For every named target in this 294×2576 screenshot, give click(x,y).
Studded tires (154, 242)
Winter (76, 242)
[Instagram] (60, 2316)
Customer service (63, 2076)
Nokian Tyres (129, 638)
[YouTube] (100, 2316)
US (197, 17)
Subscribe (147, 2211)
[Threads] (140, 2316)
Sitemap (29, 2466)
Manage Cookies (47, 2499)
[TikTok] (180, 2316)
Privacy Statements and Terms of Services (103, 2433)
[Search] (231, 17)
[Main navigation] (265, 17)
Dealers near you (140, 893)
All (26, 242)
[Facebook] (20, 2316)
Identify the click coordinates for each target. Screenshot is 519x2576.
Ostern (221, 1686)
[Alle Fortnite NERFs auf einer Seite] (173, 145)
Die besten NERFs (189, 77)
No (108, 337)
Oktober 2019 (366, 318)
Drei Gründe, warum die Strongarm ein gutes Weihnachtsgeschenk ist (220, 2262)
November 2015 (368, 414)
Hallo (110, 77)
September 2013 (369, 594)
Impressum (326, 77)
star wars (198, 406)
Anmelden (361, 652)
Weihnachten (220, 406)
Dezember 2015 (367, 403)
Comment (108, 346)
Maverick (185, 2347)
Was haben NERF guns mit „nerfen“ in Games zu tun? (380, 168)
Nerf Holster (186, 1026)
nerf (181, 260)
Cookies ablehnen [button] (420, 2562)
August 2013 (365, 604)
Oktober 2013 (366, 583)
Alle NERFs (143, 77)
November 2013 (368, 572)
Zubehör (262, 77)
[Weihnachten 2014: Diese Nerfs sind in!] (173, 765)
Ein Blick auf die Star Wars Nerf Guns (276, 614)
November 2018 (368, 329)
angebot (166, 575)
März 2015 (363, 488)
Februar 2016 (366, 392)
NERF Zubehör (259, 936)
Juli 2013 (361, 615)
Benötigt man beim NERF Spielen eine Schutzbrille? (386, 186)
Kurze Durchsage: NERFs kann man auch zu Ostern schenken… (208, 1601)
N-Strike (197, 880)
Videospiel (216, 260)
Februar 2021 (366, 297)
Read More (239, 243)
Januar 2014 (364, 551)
________________________________________
ACTIVITY: Reproduce the lines from the one containing "Weihnachten (220, 406)" to the end of the entries, keeping both ends and adding nothing.

ANSWER TO THIS TASK:
Weihnachten (220, 406)
Dezember 2015 (367, 403)
Comment (108, 346)
Maverick (185, 2347)
Was haben NERF guns mit „nerfen“ in Games zu tun? (380, 168)
Nerf Holster (186, 1026)
nerf (181, 260)
Cookies ablehnen [button] (420, 2562)
August 2013 (365, 604)
Oktober 2013 (366, 583)
Alle NERFs (143, 77)
November 2013 (368, 572)
Zubehör (262, 77)
[Weihnachten 2014: Diese Nerfs sind in!] (173, 765)
Ein Blick auf die Star Wars Nerf Guns (276, 614)
November 2018 (368, 329)
angebot (166, 575)
März 2015 (363, 488)
Februar 2016 (366, 392)
NERF Zubehör (259, 936)
Juli 2013 (361, 615)
Benötigt man beim NERF Spielen eine Schutzbrille? (386, 186)
Kurze Durchsage: NERFs kann man auch zu Ostern schenken… (208, 1601)
N-Strike (197, 880)
Videospiel (216, 260)
Februar 2021 (366, 297)
Read More (239, 243)
Januar 2014 (364, 551)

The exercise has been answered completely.